→ DATA FOR THIS EXERCISE
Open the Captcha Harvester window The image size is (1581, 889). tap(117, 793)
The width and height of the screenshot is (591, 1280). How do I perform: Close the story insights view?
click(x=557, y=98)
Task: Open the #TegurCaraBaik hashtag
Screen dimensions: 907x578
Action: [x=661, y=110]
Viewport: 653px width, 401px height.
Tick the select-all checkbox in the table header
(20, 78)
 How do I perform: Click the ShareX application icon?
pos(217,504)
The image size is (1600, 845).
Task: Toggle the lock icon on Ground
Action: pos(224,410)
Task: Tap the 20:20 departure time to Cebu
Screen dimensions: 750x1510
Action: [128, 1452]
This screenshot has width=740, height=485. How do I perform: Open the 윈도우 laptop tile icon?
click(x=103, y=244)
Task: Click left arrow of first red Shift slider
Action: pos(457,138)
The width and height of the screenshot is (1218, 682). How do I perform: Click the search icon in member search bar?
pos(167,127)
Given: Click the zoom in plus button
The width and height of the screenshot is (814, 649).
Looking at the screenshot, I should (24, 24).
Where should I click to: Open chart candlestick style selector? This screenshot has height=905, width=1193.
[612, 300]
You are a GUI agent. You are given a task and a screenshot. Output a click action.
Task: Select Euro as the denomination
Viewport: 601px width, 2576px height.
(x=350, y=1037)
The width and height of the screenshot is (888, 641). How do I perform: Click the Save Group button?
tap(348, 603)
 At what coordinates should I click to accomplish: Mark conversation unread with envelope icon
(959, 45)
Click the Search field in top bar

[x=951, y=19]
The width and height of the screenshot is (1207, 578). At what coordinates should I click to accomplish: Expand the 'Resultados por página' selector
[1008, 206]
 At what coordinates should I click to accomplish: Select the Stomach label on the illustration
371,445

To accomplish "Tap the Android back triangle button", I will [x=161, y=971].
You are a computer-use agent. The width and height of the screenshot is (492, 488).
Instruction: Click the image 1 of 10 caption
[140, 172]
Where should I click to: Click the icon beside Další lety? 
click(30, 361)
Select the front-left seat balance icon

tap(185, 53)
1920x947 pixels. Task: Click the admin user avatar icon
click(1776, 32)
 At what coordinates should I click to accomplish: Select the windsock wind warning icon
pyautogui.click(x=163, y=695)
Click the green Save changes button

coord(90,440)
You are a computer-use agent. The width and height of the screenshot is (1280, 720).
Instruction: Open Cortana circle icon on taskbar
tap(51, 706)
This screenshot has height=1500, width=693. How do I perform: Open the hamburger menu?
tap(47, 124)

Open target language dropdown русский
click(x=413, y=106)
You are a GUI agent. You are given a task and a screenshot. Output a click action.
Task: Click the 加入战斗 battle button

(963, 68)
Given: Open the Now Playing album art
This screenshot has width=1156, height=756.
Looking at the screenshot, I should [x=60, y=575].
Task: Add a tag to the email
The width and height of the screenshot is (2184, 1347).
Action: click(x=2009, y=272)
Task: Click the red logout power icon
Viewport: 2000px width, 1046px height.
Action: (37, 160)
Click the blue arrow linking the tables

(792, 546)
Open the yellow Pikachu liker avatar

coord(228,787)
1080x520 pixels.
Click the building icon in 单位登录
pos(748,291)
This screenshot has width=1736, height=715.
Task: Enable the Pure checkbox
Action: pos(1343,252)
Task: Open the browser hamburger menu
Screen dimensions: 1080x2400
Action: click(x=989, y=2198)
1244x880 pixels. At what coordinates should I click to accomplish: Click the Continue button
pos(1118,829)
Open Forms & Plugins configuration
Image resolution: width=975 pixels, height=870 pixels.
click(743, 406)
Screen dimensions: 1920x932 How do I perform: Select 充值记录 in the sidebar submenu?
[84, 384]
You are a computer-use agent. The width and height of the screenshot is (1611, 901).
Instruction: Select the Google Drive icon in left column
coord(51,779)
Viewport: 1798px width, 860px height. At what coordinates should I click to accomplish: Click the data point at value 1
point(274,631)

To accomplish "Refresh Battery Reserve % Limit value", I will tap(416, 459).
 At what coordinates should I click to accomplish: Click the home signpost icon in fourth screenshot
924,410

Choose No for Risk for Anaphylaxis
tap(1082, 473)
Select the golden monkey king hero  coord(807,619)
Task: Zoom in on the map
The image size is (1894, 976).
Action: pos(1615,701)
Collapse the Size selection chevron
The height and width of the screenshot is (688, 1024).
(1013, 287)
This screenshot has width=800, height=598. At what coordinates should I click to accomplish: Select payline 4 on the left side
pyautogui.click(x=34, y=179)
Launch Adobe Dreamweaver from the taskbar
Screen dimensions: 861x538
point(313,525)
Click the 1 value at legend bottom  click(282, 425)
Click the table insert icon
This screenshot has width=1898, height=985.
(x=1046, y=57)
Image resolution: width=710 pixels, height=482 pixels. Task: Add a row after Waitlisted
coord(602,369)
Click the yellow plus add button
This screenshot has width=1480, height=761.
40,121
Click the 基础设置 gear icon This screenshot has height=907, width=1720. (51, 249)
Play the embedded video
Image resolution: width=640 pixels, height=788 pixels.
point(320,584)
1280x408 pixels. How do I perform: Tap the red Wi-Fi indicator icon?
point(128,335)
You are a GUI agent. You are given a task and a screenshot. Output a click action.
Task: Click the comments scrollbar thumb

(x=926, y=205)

→ TO DO
In the material above, each line with the word "computer" should be copied.

→ ANSWER TO THE PROBLEM
You are a computer-use agent. The width and height of the screenshot is (492, 488).
You are a computer-use agent. The width and height of the screenshot is (1280, 720).
You are a computer-use agent. The width and height of the screenshot is (1611, 901).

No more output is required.